There were some major themes that emerged from various discussions that went on this week.  One of them was that a great deal of computational work in the humanities seems to be focussed on textual analysis and algorithms and applications of this.  Visualisation is often coupled to this anaysis – the use of charts and graphs to show the sum total of various statistical variations in the text.  While this work is great, it’s not the only way that data visualisation can be applied to humanities work, as we have shown with the Flickr Commons Explorer and as Mitchell has shown with the Archives Explorer.

Another thing that is only just beginning to be addressed is the importance of the interface.
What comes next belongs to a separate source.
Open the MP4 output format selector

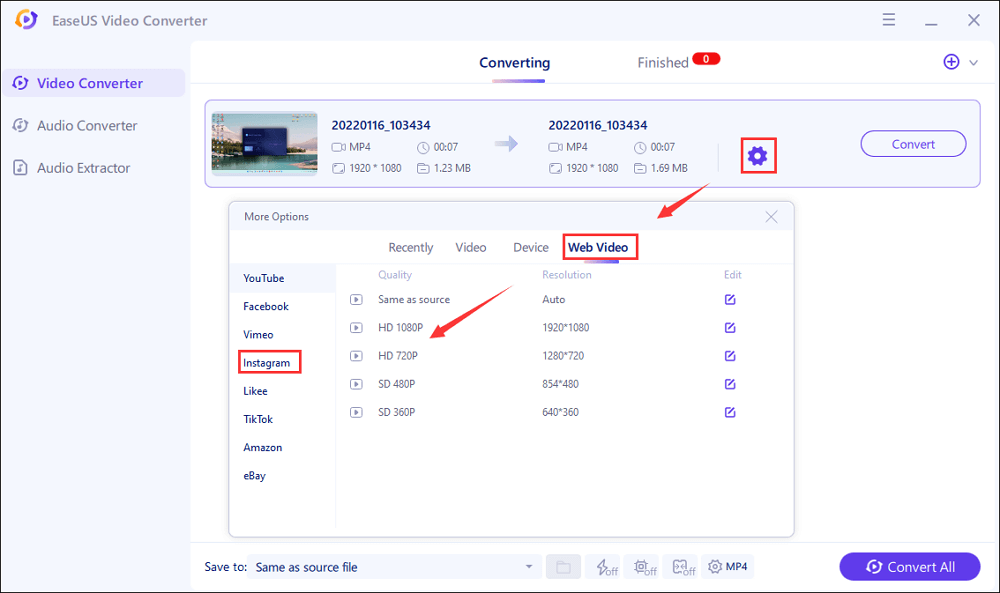pyautogui.click(x=728, y=567)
So much cultural information is compiled into databases and then hidden behind web-based interfaces that often limit or at least present the information in a particular way that’s not necessarily conducive to certain kinds of uses.  For example, the search interface reigns supreme, and often this can have the effect of hiding data rather than revealing it.

Museums continue to be very interested in ways of reaching out an engaging with their audiences, but I think many of them underestimate how good some of the work in this area has been.  In my estimation museums and other cultural institutions are among some of the most innovative users of mobile media and social networking – way ahead of government, education and most businesses.

Another big thing that came across for me was the importance of remembering that while Australia has so far pretty much escaped the economic catastrophe that is befalling the US and Europe, over in England the mood is quite different.  Here the talk is of cuts – 25% cuts to the cultural sector, threats to the viability of humanities disciplines, and even entire universities.  On one hand this might mean we can pick up some good scholars from overseas, but on the other hand it is a sobering reminder that economic chaos is generally a bad thing for the cultural sector.